* _Work to be completed_: Repeat every record exactly as written, but leave out the pictures.

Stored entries
========================================

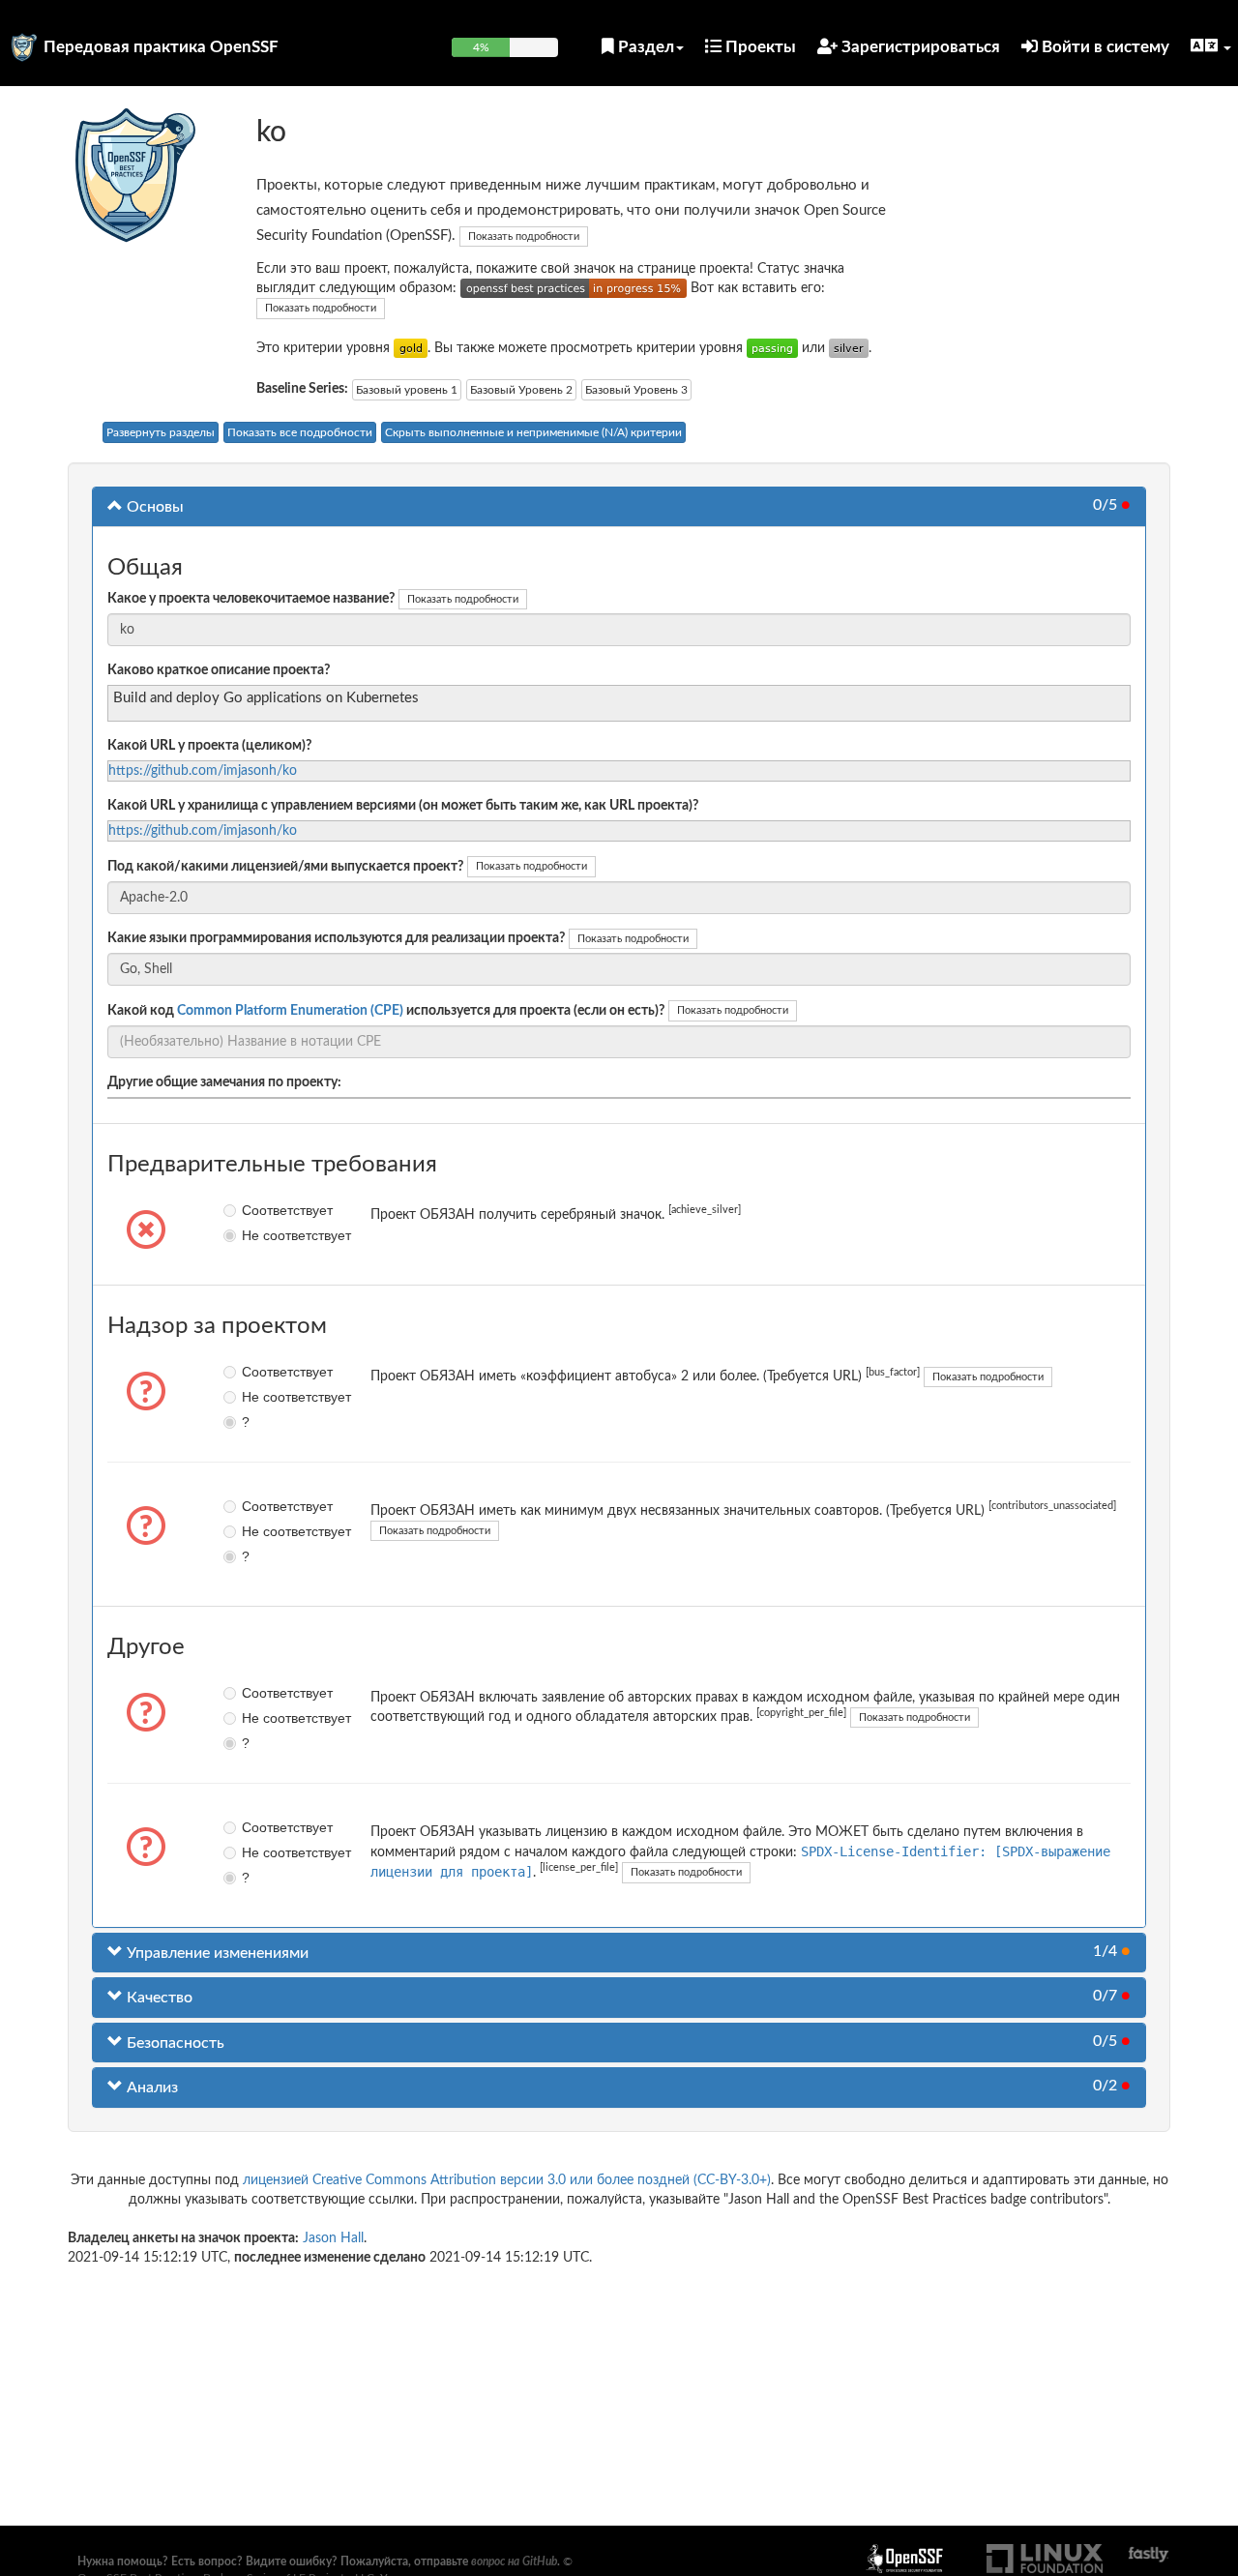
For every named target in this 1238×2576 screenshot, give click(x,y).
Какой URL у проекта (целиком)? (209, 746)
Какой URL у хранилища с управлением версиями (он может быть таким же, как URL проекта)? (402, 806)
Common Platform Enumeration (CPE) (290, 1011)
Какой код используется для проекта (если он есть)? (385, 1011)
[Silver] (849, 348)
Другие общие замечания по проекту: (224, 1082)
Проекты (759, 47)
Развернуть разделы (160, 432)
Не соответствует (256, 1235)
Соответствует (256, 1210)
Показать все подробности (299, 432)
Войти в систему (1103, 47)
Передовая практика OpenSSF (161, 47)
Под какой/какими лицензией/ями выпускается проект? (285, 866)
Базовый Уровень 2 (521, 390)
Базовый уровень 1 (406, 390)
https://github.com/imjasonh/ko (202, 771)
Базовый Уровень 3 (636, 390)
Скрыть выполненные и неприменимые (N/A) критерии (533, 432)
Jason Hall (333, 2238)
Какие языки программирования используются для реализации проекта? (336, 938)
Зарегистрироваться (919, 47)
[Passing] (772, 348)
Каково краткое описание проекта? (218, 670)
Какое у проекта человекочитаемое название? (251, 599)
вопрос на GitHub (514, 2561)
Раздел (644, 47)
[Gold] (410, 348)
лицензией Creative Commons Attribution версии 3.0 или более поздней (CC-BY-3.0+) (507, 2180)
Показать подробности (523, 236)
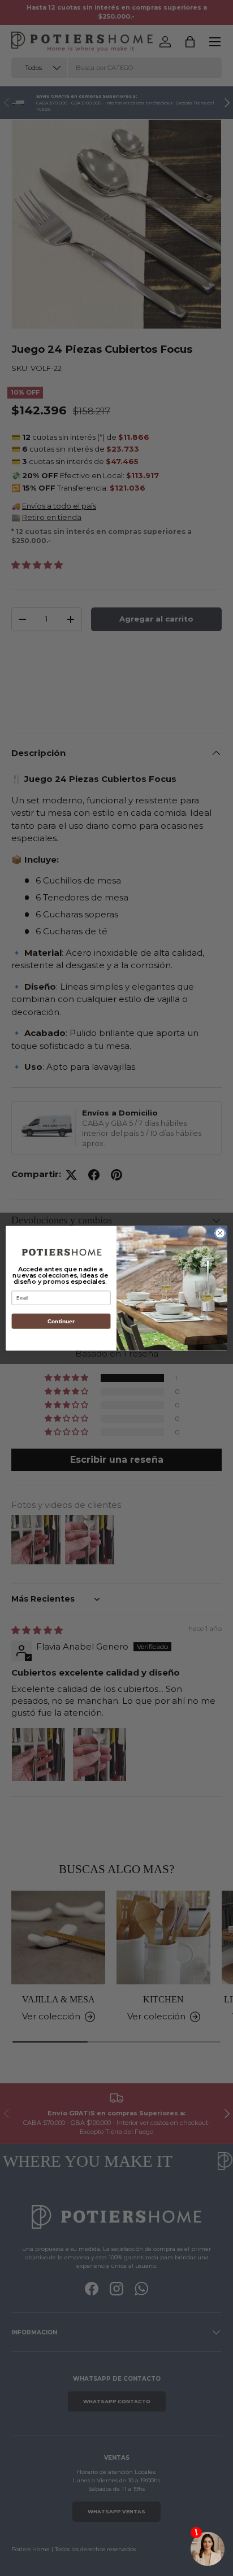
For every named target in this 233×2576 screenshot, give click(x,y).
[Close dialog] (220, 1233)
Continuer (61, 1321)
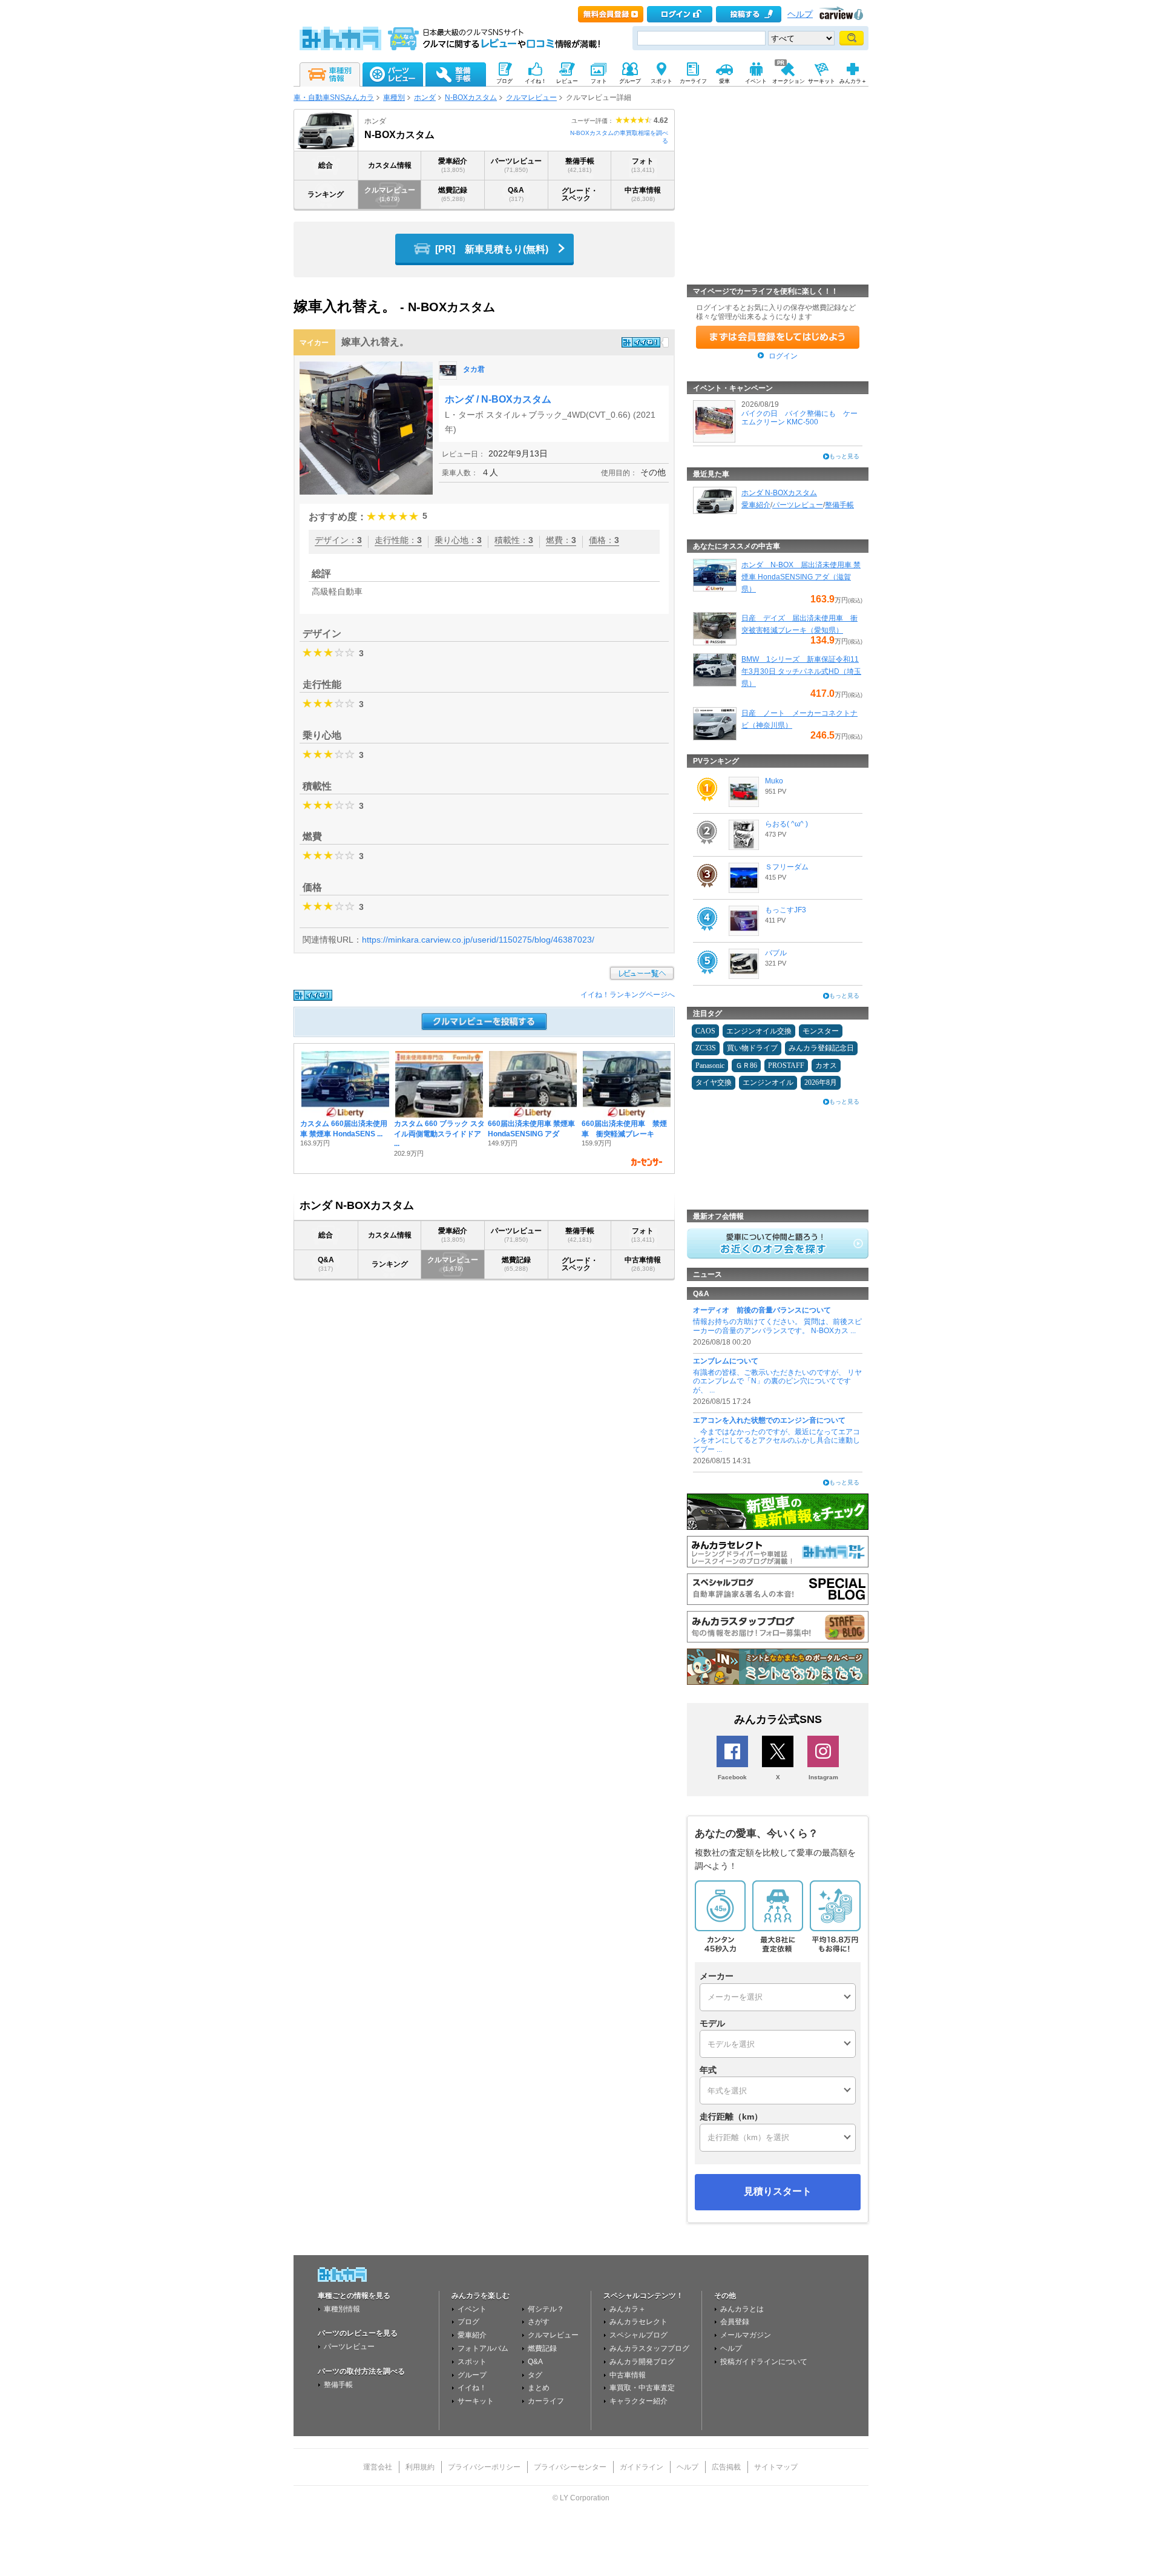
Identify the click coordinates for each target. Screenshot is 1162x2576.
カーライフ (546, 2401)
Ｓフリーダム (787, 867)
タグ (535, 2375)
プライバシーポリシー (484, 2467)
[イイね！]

========================================

* _Task solution_:
For every named target in this 1238×2576 screenshot, give click(x,y).
Какой URL у проекта (целиком)? (209, 746)
Какой URL у хранилища с управлением версиями (он может быть таким же, как URL проекта)? (402, 806)
Common Platform Enumeration (CPE) (290, 1011)
Какой код используется для проекта (если он есть)? (385, 1011)
[Silver] (849, 348)
Другие общие замечания по проекту: (224, 1082)
Проекты (759, 47)
Развернуть разделы (160, 432)
Не соответствует (256, 1235)
Соответствует (256, 1210)
Показать все подробности (299, 432)
Войти в систему (1103, 47)
Передовая практика OpenSSF (161, 47)
Под какой/какими лицензией/ями выпускается проект? (285, 866)
Базовый Уровень 2 (521, 390)
Базовый уровень 1 (406, 390)
https://github.com/imjasonh/ko (202, 771)
Базовый Уровень 3 (636, 390)
Скрыть выполненные и неприменимые (N/A) критерии (533, 432)
Jason Hall (333, 2238)
Какие языки программирования используются для реализации проекта? (336, 938)
Зарегистрироваться (919, 47)
[Passing] (772, 348)
Каково краткое описание проекта? (218, 670)
Какое у проекта человекочитаемое название? (251, 599)
вопрос на GitHub (514, 2561)
Раздел (644, 47)
[Gold] (410, 348)
лицензией Creative Commons Attribution версии 3.0 или более поздней (CC-BY-3.0+) (507, 2180)
Показать подробности (523, 236)
For every named target in this 233×2576 screenshot, give click(x,y).
[Close dialog] (220, 1233)
Continuer (61, 1321)
Identify the click coordinates for each target. Screenshot is 1162x2576.
カーライフ (546, 2401)
Ｓフリーダム (787, 867)
タグ (535, 2375)
プライバシーポリシー (484, 2467)
[イイね！]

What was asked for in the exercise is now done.